Exercise description:
Copy each entry exactly, leaving nothing out.

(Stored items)
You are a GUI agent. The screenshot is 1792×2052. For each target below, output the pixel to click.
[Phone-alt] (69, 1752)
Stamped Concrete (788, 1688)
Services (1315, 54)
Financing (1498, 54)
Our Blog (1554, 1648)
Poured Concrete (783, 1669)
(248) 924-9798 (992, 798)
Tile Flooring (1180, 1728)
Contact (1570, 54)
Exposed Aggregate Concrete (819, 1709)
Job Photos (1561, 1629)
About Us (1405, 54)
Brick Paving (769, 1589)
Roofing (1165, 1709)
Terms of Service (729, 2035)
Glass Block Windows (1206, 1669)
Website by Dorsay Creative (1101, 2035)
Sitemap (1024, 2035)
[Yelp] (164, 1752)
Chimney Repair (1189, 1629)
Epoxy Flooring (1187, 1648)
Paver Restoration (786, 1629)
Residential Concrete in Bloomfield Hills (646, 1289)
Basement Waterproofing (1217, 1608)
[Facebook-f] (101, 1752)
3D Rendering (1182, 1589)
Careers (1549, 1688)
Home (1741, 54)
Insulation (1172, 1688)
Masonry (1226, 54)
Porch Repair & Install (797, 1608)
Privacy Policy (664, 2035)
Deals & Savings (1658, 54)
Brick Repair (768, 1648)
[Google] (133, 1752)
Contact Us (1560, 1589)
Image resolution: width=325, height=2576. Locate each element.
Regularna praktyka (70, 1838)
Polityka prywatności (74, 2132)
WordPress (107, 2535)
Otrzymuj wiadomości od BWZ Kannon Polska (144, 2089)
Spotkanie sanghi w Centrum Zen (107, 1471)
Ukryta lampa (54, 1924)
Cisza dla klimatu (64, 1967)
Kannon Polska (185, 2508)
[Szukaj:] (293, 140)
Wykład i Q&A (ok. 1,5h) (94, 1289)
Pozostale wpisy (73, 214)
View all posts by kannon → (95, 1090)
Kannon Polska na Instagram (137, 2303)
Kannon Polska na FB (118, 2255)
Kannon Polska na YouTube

Answer to this problem:
You are a GUI agent. The screenshot is 1792×2052. For each target below, output the pixel to click.
[Phone-alt] (69, 1752)
Stamped Concrete (788, 1688)
Services (1315, 54)
Financing (1498, 54)
Our Blog (1554, 1648)
Poured Concrete (783, 1669)
(248) 924-9798 (992, 798)
Tile Flooring (1180, 1728)
Contact (1570, 54)
Exposed Aggregate Concrete (819, 1709)
Job Photos (1561, 1629)
About Us (1405, 54)
Brick Paving (769, 1589)
Roofing (1165, 1709)
Terms of Service (729, 2035)
Glass Block Windows (1206, 1669)
Website by Dorsay Creative (1101, 2035)
Sitemap (1024, 2035)
[Yelp] (164, 1752)
Chimney Repair (1189, 1629)
Epoxy Flooring (1187, 1648)
Paver Restoration (786, 1629)
Residential Concrete in Bloomfield Hills (646, 1289)
Basement Waterproofing (1217, 1608)
[Facebook-f] (101, 1752)
3D Rendering (1182, 1589)
Careers (1549, 1688)
Home (1741, 54)
Insulation (1172, 1688)
Masonry (1226, 54)
Porch Repair & Install (797, 1608)
Privacy Policy (664, 2035)
Deals & Savings (1658, 54)
Brick Repair (768, 1648)
[Google] (133, 1752)
Contact Us (1560, 1589)
Image resolution: width=325, height=2576. Locate each element.
Regularna praktyka (70, 1838)
Polityka prywatności (74, 2132)
WordPress (107, 2535)
Otrzymuj wiadomości od BWZ Kannon Polska (144, 2089)
Spotkanie sanghi w Centrum Zen (107, 1471)
Ukryta lampa (54, 1924)
Cisza dla klimatu (64, 1967)
Kannon Polska (185, 2508)
[Szukaj:] (293, 140)
Wykład i Q&A (ok. 1,5h) (94, 1289)
Pozostale wpisy (73, 214)
View all posts by kannon → (95, 1090)
Kannon Polska na Instagram (137, 2303)
Kannon Polska na FB (118, 2255)
Kannon Polska na YouTube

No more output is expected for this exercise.